- Your task
Quote the lines of the data below verbatim, beginning at the line that contains "You are a computer-use agent. 774x759 pixels." and ending at the last line, both included, and excluding pictures.
___ Given records ___
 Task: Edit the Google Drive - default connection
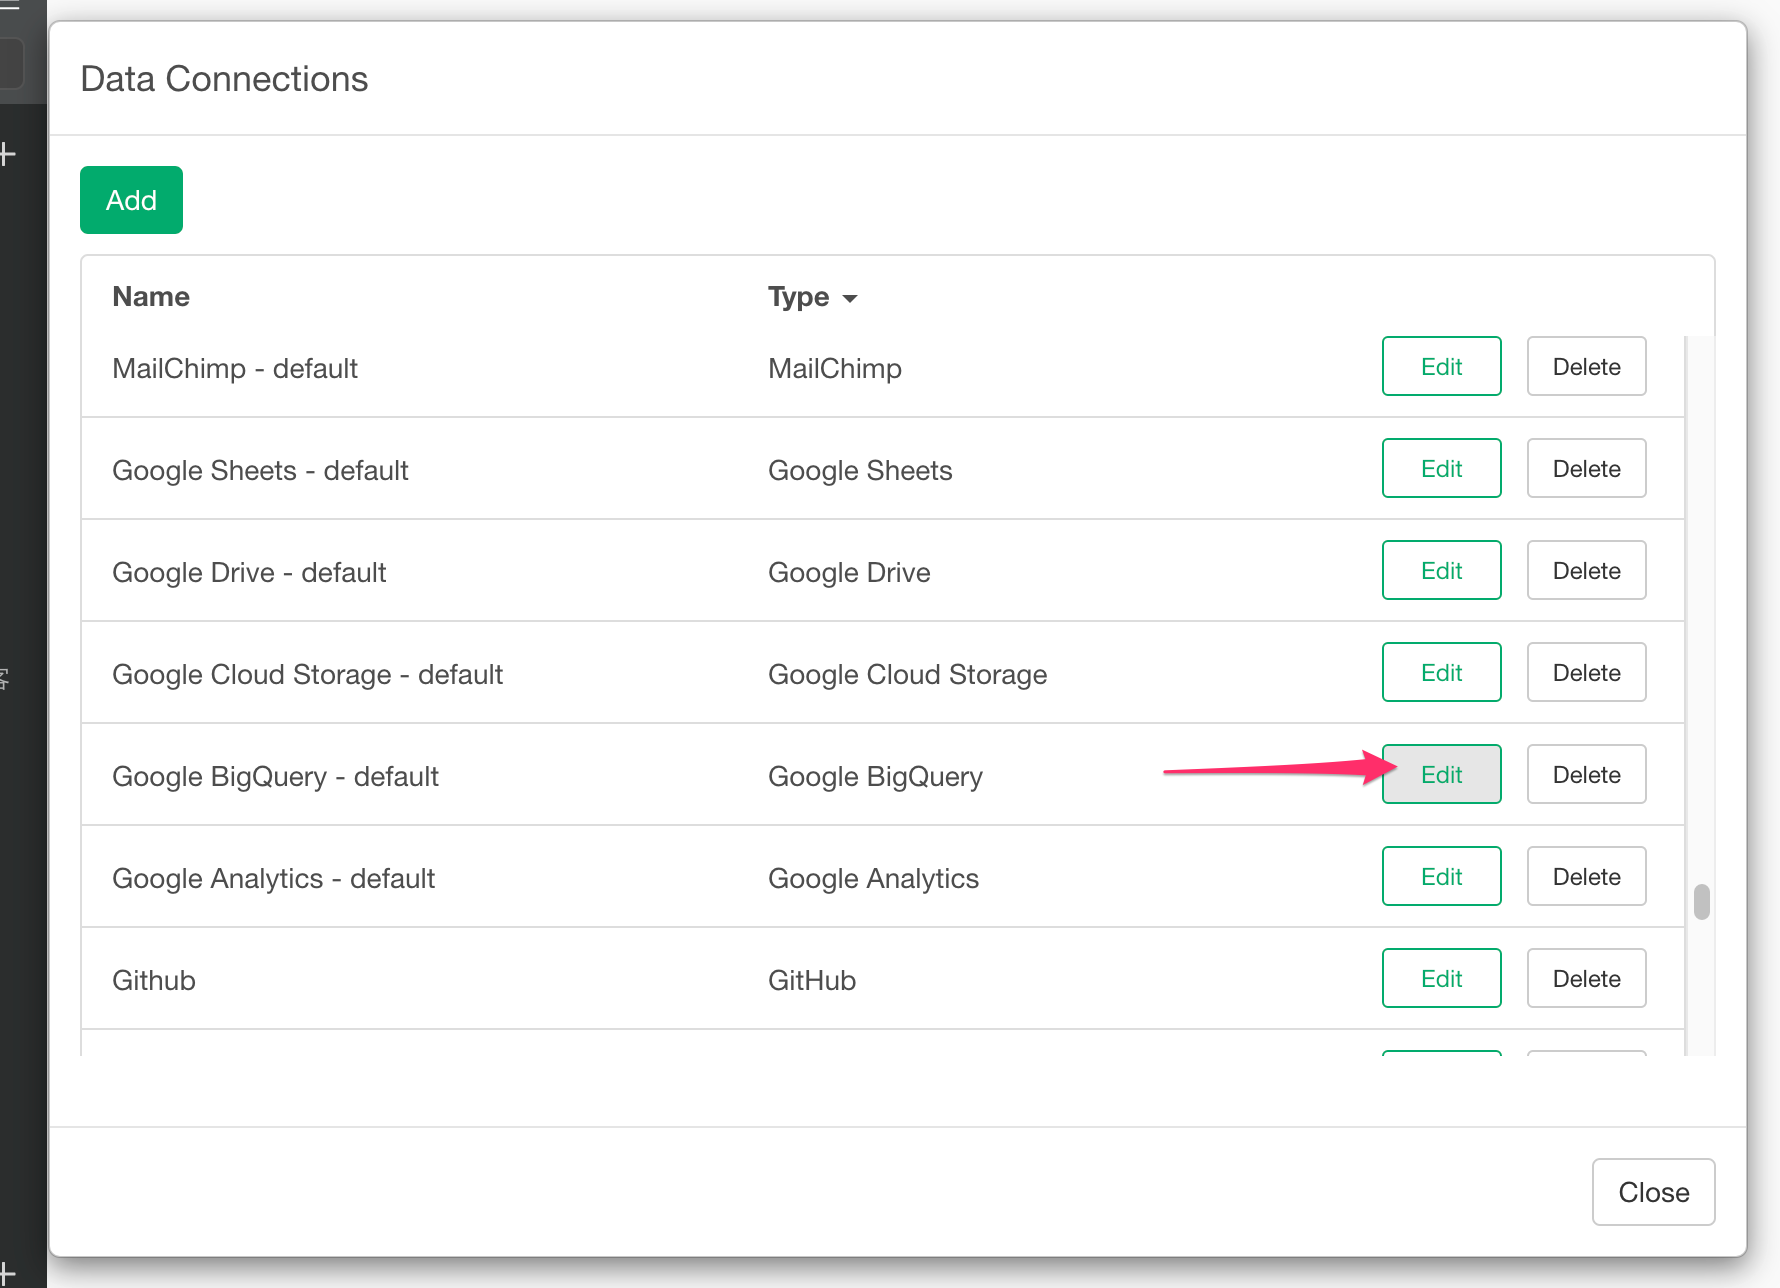tap(1441, 570)
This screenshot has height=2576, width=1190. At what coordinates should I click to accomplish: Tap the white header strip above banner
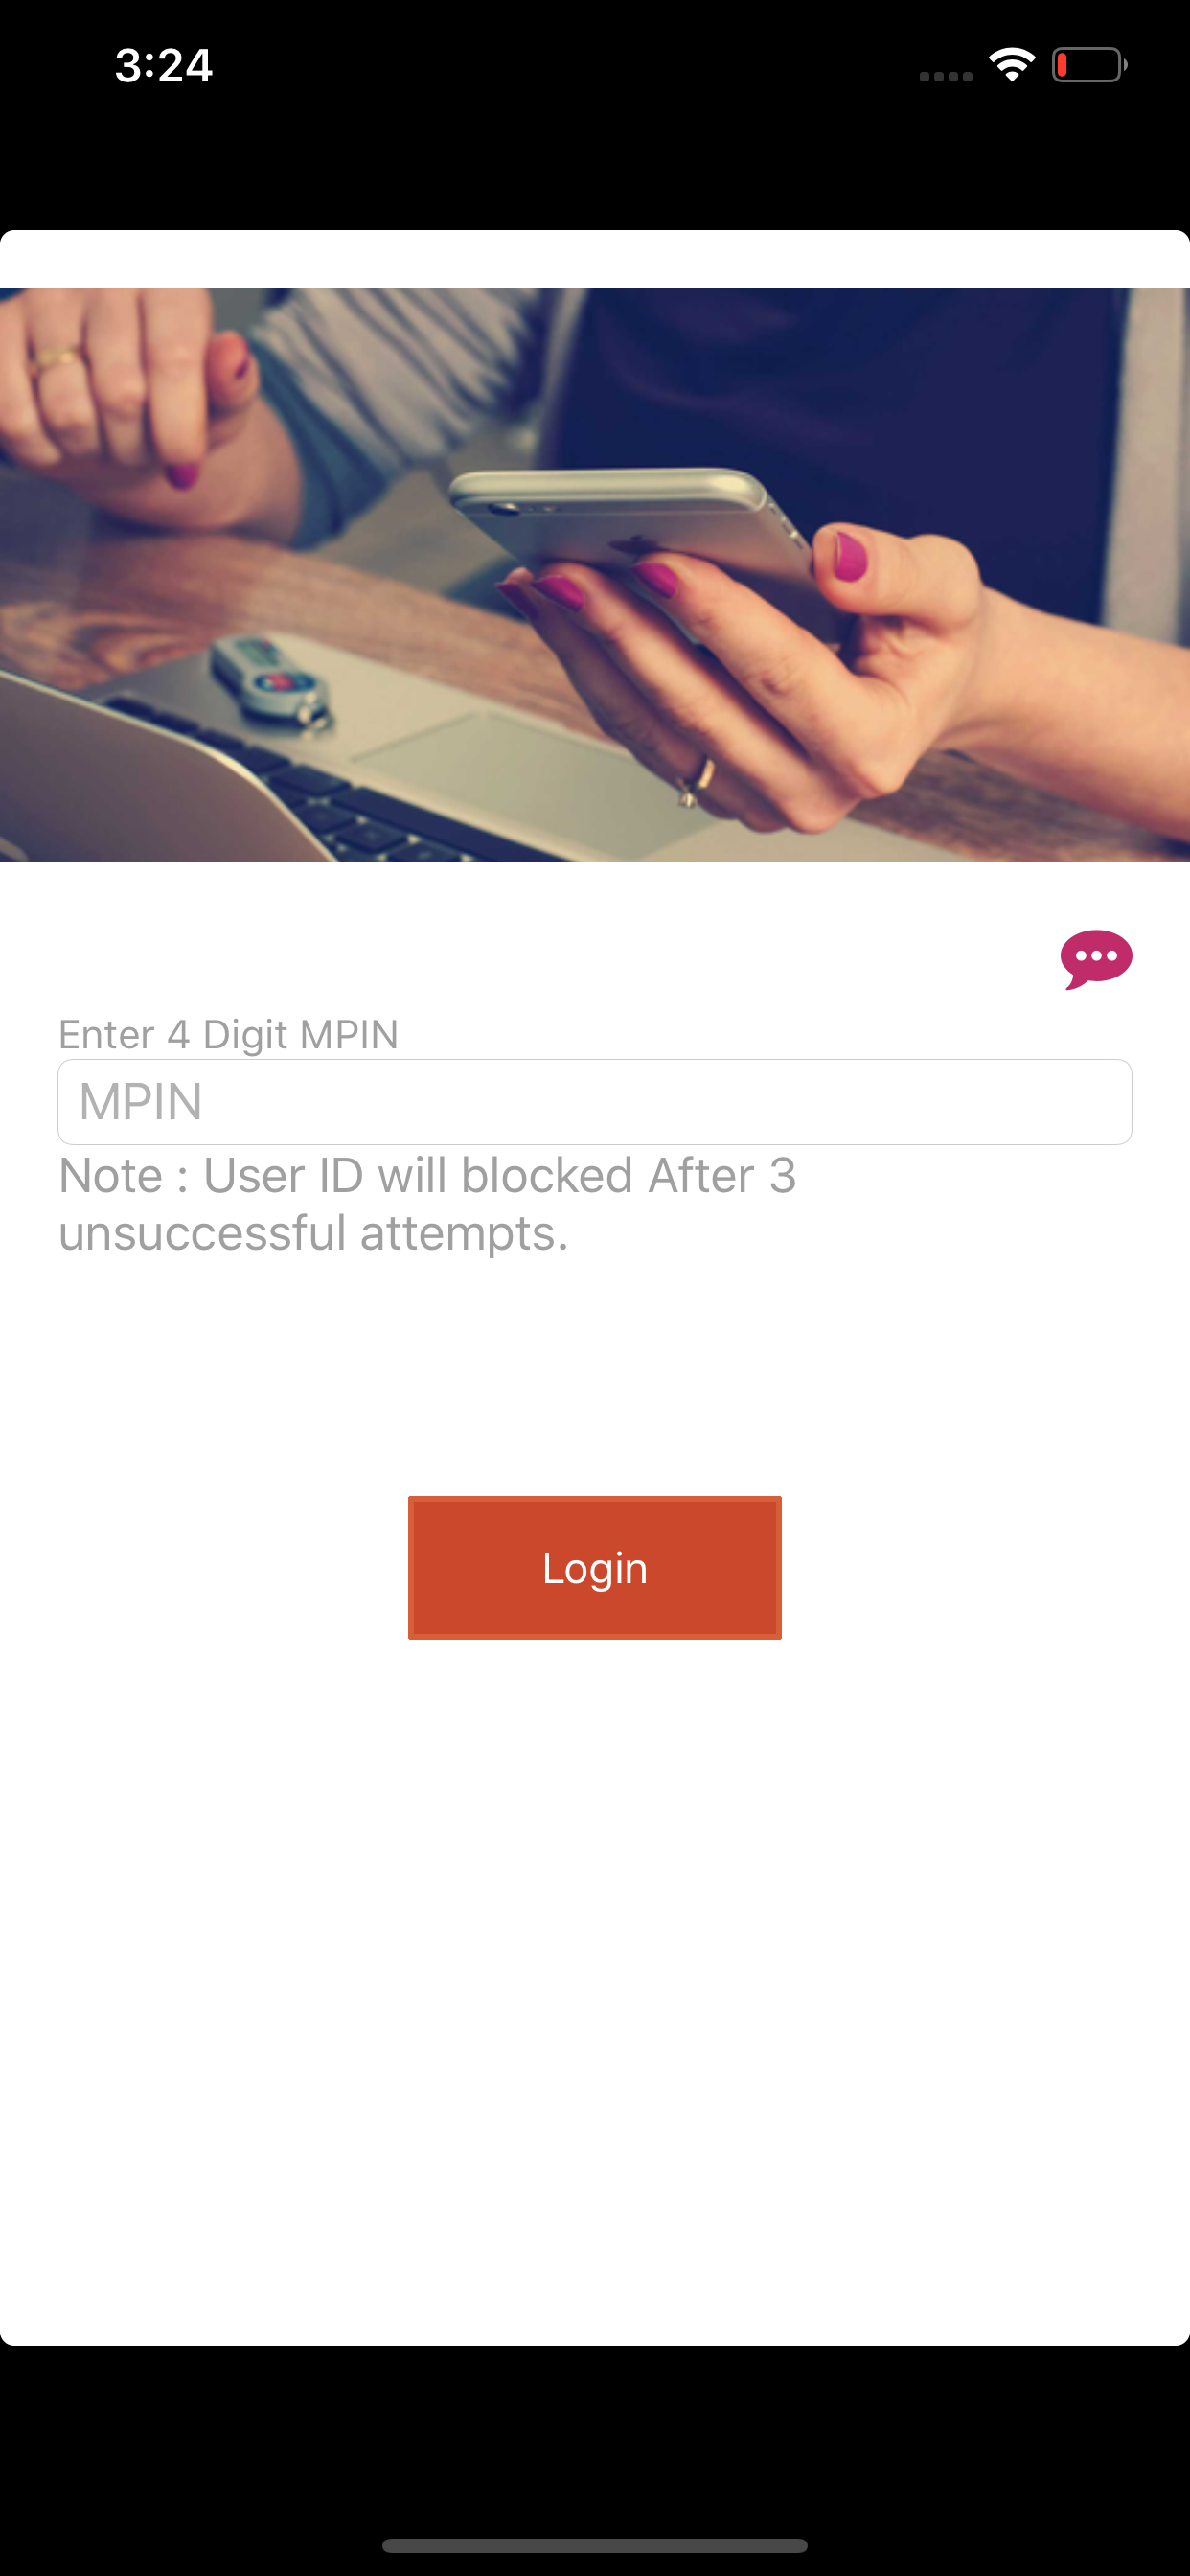[x=595, y=259]
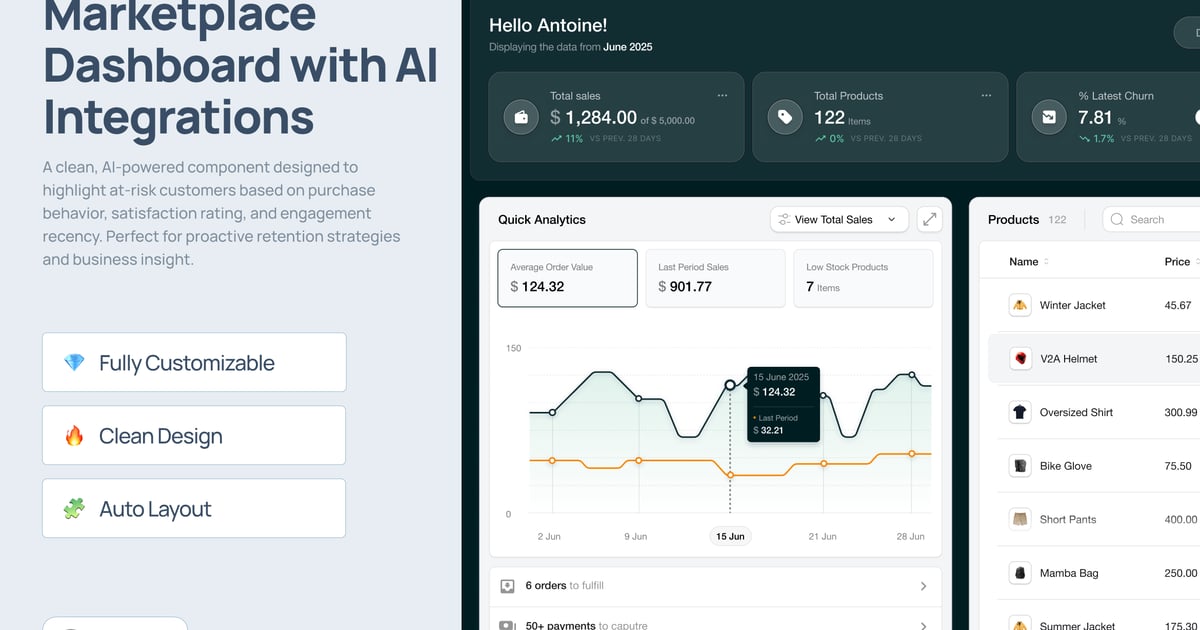Expand Quick Analytics with the fullscreen arrows icon
This screenshot has width=1200, height=630.
pyautogui.click(x=930, y=219)

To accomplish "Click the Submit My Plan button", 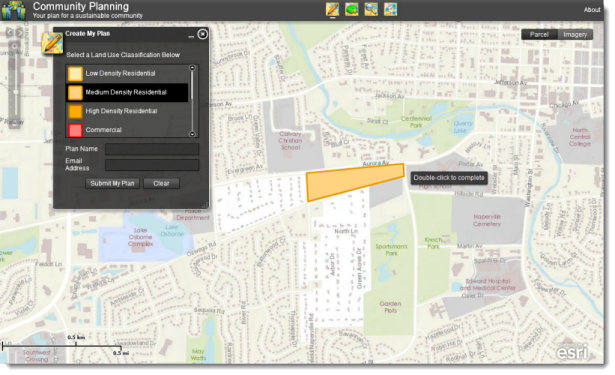I will 112,183.
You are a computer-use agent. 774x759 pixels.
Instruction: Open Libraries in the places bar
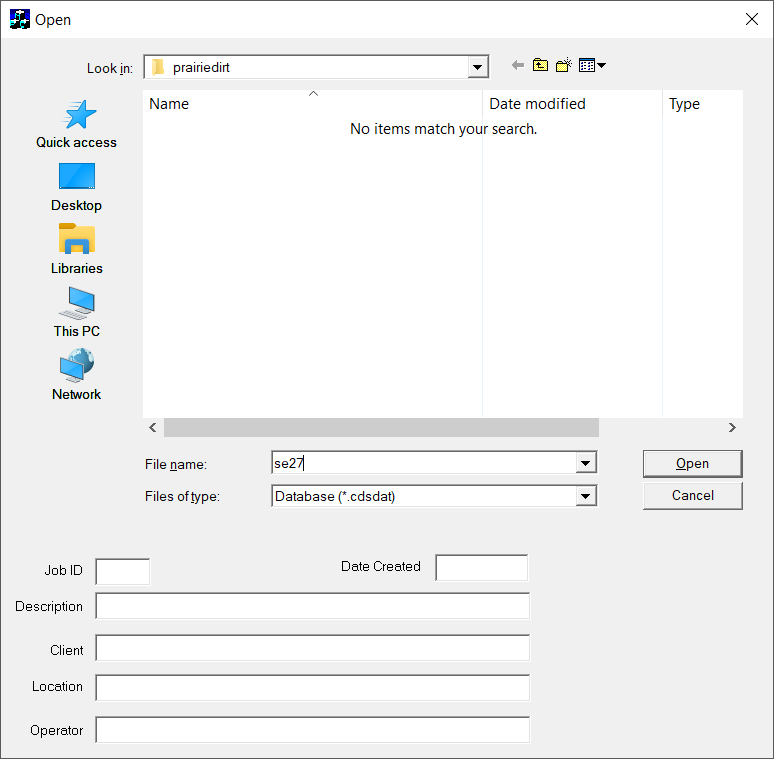click(77, 250)
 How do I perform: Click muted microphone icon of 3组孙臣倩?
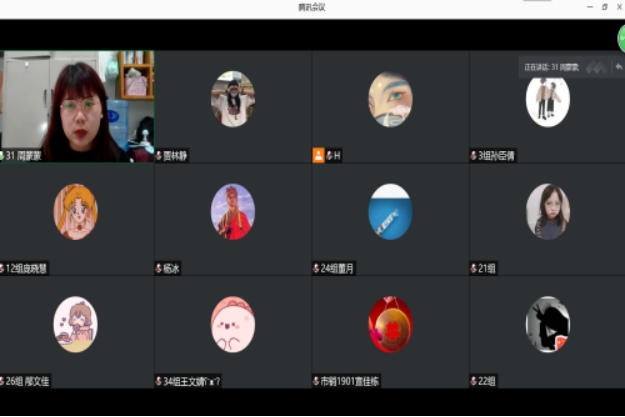(474, 156)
___
- Answer to this problem
You are a computer-use agent. 774x759 pixels.
Instruction: Open Libraries in the places bar
click(77, 250)
 How do I perform: Click muted microphone icon of 3组孙臣倩?
(474, 156)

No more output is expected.